The most common arguments for reducing the 35 percent federal tax on corporate income usually revolve around the fact that having the developed world’s highest tax rate on business undermines competitiveness and reduces investment in America.
And all of that is true. But we should never lose sight of the fact that the corporate income tax is merely a collection device. Businesses may pay the tax, but the real burden is borne by people.
- Shareholders (investors) receive lower dividends.
- Consumers pay more for goods and services.
- Workers receive lower levels of compensation.
Politicians don’t really care about investors since some shareholders are rich, but they definitely pay lip service to the notion that they are on the side of consumers and workers.
So I think this new study from German scholars is worth sharing because it measures the effect of corporate taxation on wages.

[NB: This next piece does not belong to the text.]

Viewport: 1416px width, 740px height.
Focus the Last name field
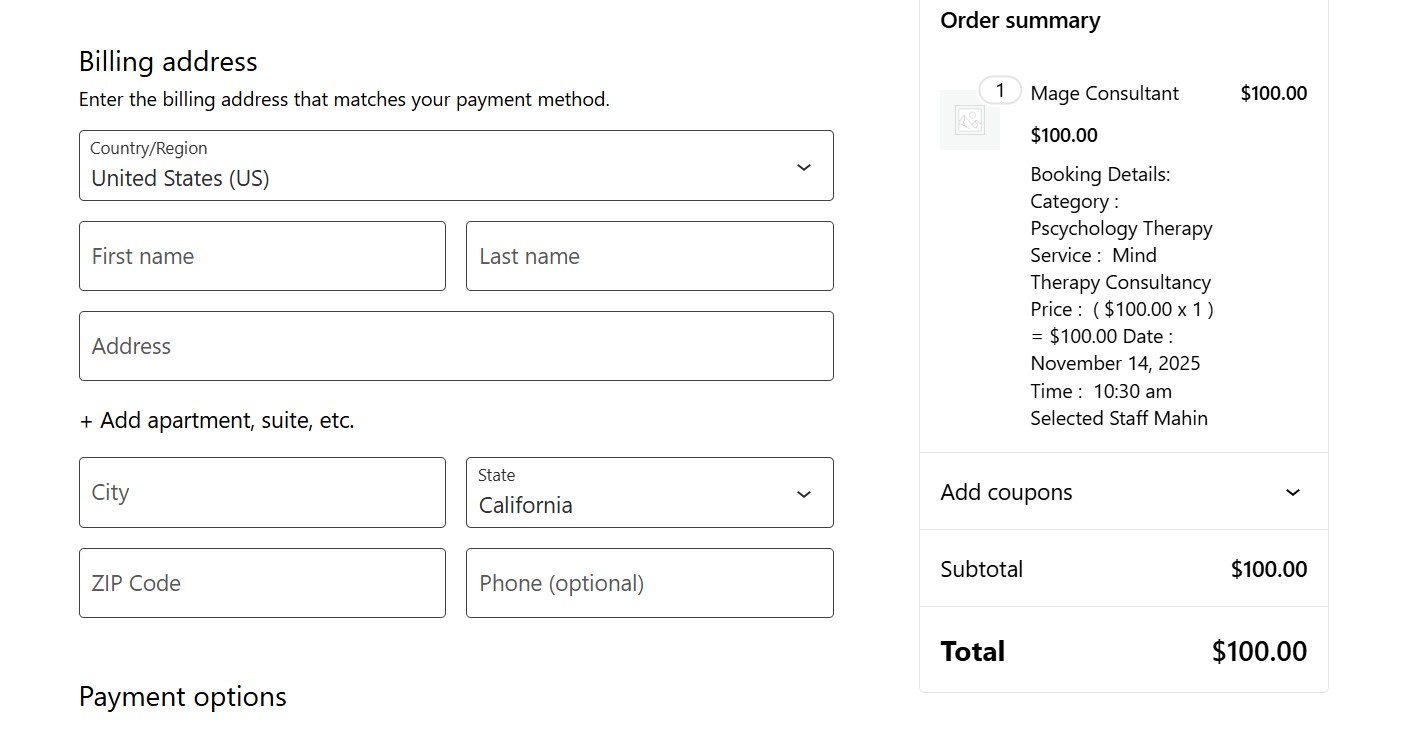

Here are some of the highlights.
In this paper, we revisit the question of the incidence of corporate taxes on wages both theoretically and empirically. …we exploit the specific institutional setting of the German local business tax (LBT) to identify the corporate tax incidence on wages. …we test the theoretical predictions using administrative panel data on German municipalities from 1993 to 2012. Germany is well suited to test our theoretical model for several reasons. First, we have substantial tax variation at the local level. From 1993 to 2012, on average 12.4% of municipalities adjusted their LBT rates per year. Eventually, we exploit 17,999 tax changes in 10,001 municipalities between 1993 to 2012 for identification. …Moreover, the municipal autonomy in setting tax rates allows us to treat municipalities as many small open economies within the highly integrated German national economy – with substantial mobility of capital, labor and goods across municipal borders.
And here are the key results. There’s a good bit of economic jargon, so the main takeaway is that 43 percent of the corporate tax is borne by workers.
For our baseline estimate, we focus on firms that are liable to the LBT. Figure 2 depicts the results. Pre-reform trends are flat and not statistically different from zero. After a change in the municipal business tax rate in period 0 (indicated by the vertical red line), real wages start to decline and are 0.047 log points below the pre-reform year five years after the reform. The coefficient corresponds to a wage elasticity with respect to the LBT rate of 0.14. …this central estimate implies that a 1-euro increase in the tax bill leads to a 0.56-euro decrease in the wage bill. …we have to rely on estimates from the literature to quantify the total incidence on labor. If we assume a marginal deadweight loss of corporate taxation of 29% as suggested by Devereux et al. (2014), 43% of the total tax burden is borne by workers. This finding is comparable to other studies analyzing the corporate tax incidence on wages (Arulampalam et al., 2012; Liu and Altshuler, 2013; Su´arez Serrato and Zidar, 2014). …We find that part of the tax burden is borne by low-skilled workers. …the view that the corporate income tax primarily falls on firm owners is rejected by our analysis.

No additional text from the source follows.